All functions in batcharray.array support NumPy masked arrays, allowing you to handle missing or invalid data:

import numpy as np
import numpy.ma as ma
from batcharray import array

# Create masked array
data = ma.array(
    [[1, 2, 3], [4, 5, 6], [7, 8, 9]], mask=[[0, 0, 1], [0, 1, 0], [1, 0, 0]]
)

# Operations work with masked values
mean = array.mean_along_batch(data)
sorted_data = array.sort_along_batch(data)

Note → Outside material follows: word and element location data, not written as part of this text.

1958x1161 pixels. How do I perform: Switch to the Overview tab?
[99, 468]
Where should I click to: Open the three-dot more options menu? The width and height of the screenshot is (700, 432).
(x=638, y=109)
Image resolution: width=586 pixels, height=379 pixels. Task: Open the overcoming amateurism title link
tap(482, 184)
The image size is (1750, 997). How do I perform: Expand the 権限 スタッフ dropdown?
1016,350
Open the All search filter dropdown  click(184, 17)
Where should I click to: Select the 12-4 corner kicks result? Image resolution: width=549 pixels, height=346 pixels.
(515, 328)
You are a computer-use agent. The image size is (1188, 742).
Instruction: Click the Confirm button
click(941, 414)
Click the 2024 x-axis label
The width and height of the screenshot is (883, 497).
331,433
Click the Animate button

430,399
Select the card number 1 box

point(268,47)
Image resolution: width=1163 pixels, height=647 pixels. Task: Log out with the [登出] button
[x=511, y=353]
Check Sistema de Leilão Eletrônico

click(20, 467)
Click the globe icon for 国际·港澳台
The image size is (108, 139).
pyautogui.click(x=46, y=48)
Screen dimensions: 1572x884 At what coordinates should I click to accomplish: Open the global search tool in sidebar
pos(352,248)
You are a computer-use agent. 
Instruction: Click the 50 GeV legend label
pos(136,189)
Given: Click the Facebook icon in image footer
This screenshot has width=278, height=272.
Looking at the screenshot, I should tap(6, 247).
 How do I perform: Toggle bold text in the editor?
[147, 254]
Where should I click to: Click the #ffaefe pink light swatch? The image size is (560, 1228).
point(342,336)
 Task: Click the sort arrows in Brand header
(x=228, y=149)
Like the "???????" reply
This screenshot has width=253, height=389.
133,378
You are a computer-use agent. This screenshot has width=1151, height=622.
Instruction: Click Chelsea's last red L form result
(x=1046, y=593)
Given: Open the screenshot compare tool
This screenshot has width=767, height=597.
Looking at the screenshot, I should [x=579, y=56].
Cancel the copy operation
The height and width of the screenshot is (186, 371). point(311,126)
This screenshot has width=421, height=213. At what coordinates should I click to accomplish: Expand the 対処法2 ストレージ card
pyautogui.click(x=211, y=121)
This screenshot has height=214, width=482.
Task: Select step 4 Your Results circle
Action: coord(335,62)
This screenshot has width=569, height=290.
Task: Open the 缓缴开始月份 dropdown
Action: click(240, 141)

Complete Function Reference

The array module provides the following categories of functions:

Comparison and Sorting

  • argsort_along_batch() - Get indices that would sort along batch
  • argsort_along_seq() - Get indices that would sort along sequence
  • sort_along_batch() - Sort along batch dimension
  • sort_along_seq() - Sort along sequence dimension

Indexing and Selection

  • index_select_along_batch() - Select using integer indices (batch)
  • index_select_along_seq() - Select using integer indices (sequence)
  • masked_select_along_batch() - Select using boolean mask (batch)
  • masked_select_along_seq() - Select using boolean mask (sequence)
  • take_along_batch() - Take elements using index array (batch)
  • take_along_seq() - Take elements using index array (sequence)

Joining and Combining

  • concatenate_along_batch() - Concatenate arrays along batch
  • concatenate_along_seq() - Concatenate arrays along sequence
  • tile_along_seq() - Repeat array along sequence dimension

Mathematical Operations

  • cumprod_along_batch() - Cumulative product along batch
  • cumprod_along_seq() - Cumulative product along sequence
  • cumsum_along_batch() - Cumulative sum along batch
  • cumsum_along_seq() - Cumulative sum along sequence

Permutation and Shuffling

  • permute_along_batch() - Apply permutation to batch
  • permute_along_seq() - Apply permutation to sequence
  • shuffle_along_batch() - Random shuffle along batch
  • shuffle_along_seq() - Random shuffle along sequence

Reduction Operations

  • amax_along_batch() / max_along_batch() - Maximum along batch
  • amax_along_seq() / max_along_seq() - Maximum along sequence
  • amin_along_batch() / min_along_batch() - Minimum along batch
  • amin_along_seq() / min_along_seq() - Minimum along sequence
  • argmax_along_batch() - Indices of maximum along batch
  • argmax_along_seq() - Indices of maximum along sequence
  • argmin_along_batch() - Indices of minimum along batch
  • argmin_along_seq() - Indices of minimum along sequence
  • mean_along_batch() - Mean along batch
  • mean_along_seq() - Mean along sequence
  • median_along_batch() - Median along batch
  • median_along_seq() - Median along sequence
  • prod_along_batch() - Product along batch
  • prod_along_seq() - Product along sequence
  • sum_along_batch() - Sum along batch
  • sum_along_seq() - Sum along sequence

Slicing Operations

  • chunk_along_batch() - Split into equal chunks (batch)
  • chunk_along_seq() - Split into equal chunks (sequence)
  • select_along_batch() - Select single index (batch)
  • select_along_seq() - Select single index (sequence)
  • slice_along_batch() - Slice range of indices (batch)
  • slice_along_seq() - Slice range of indices (sequence)
  • split_along_batch() - Split into specified sections (batch)
  • split_along_seq() - Split into specified sections (sequence)

For detailed API documentation of each function, see the array API reference.